# What this task involves
All of the data, except its images, should be set down exactly as it appears.

# Entries provided
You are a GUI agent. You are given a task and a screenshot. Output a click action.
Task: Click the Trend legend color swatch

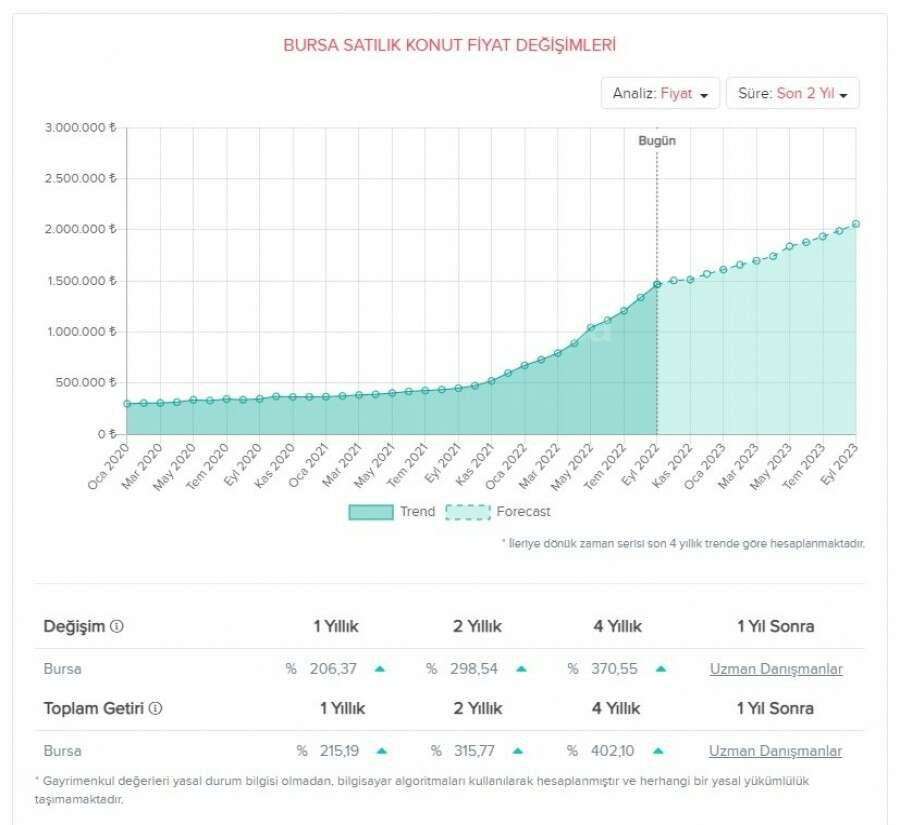pyautogui.click(x=371, y=512)
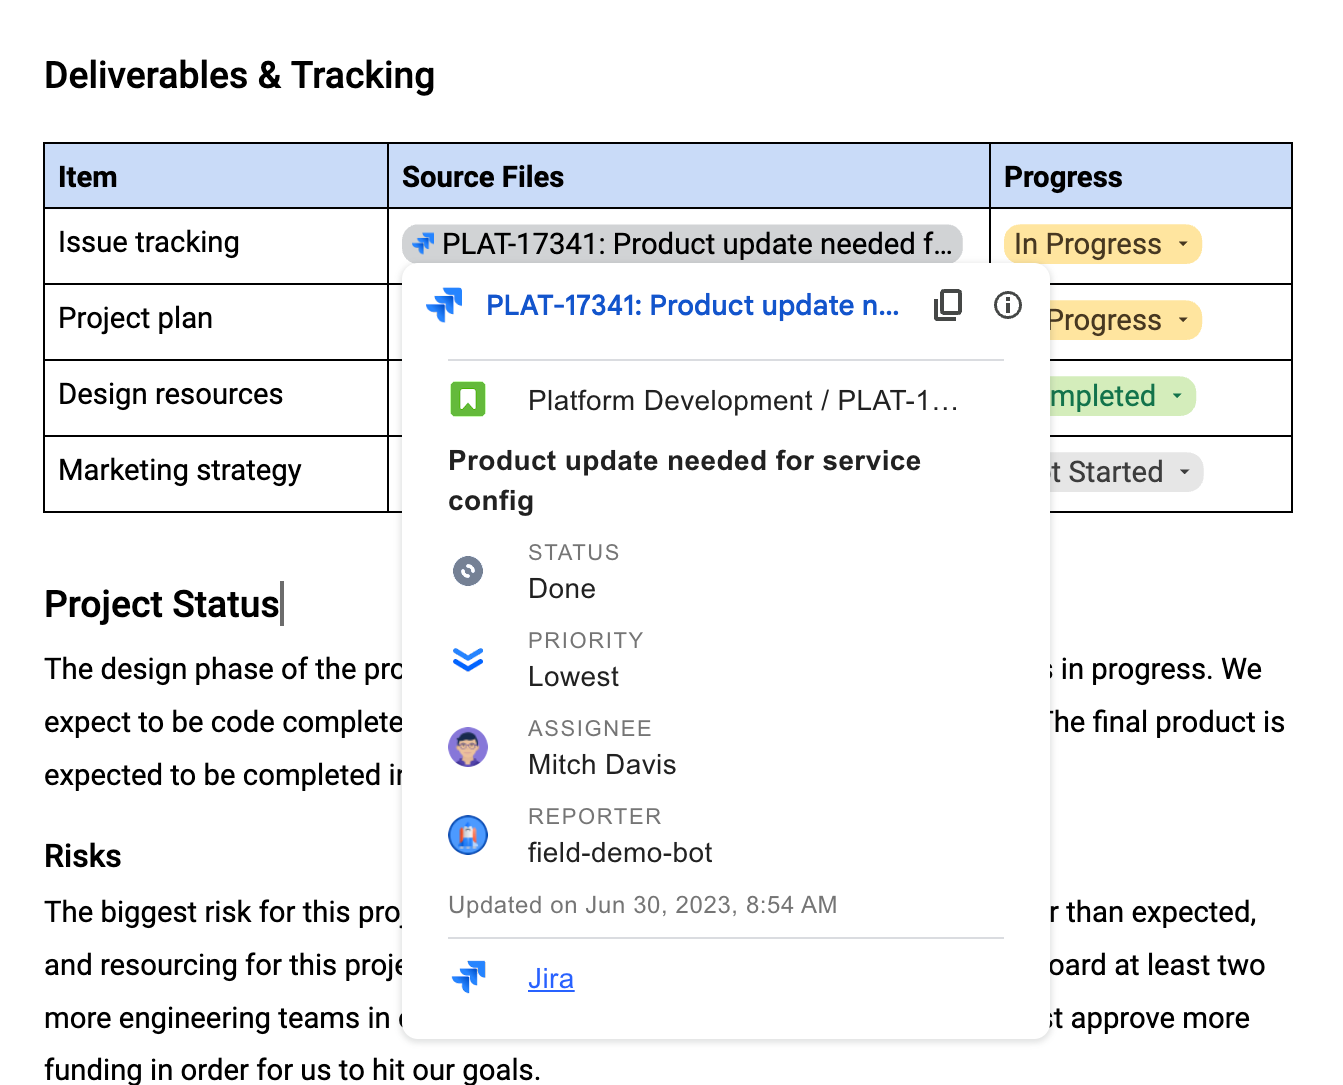The width and height of the screenshot is (1343, 1085).
Task: Click Jira logo in card footer
Action: tap(468, 977)
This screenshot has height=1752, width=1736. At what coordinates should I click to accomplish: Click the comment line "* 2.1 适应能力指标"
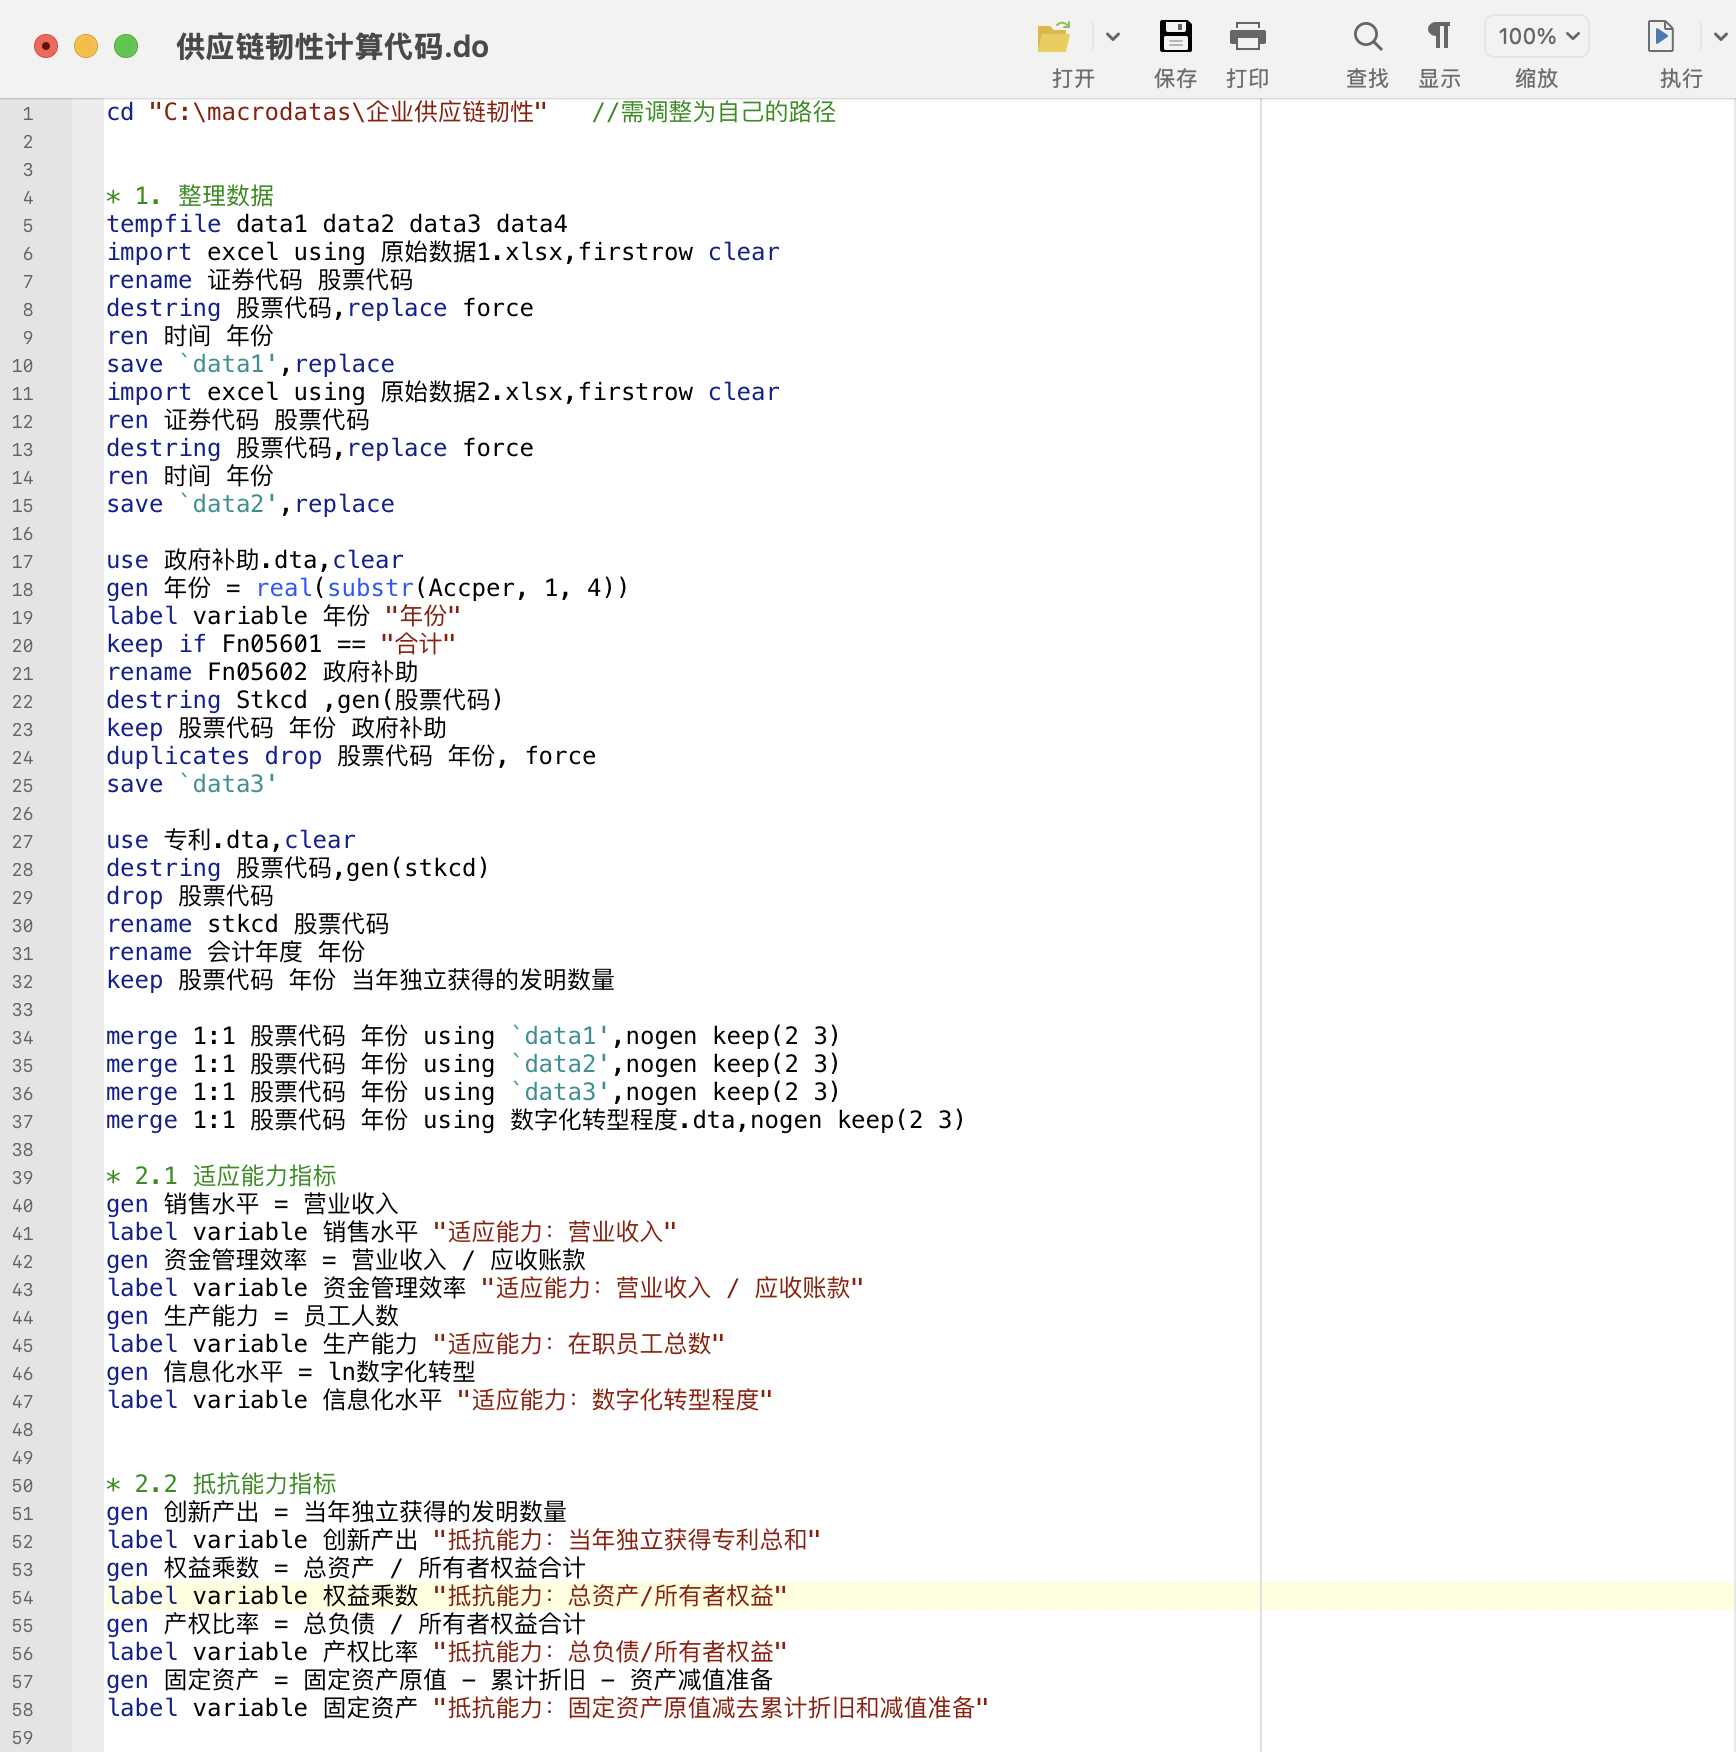point(221,1176)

# Exercise output
You are a GUI agent. You are given a task and a screenshot. Output a click action.
Task: Click the Trend legend color swatch

pyautogui.click(x=371, y=512)
The width and height of the screenshot is (1343, 1085).
Task: Click Jira logo in card footer
Action: tap(468, 977)
This screenshot has height=1752, width=1736. At what coordinates should I click to accomplish: Click the comment line "* 2.1 适应能力指标"
point(221,1176)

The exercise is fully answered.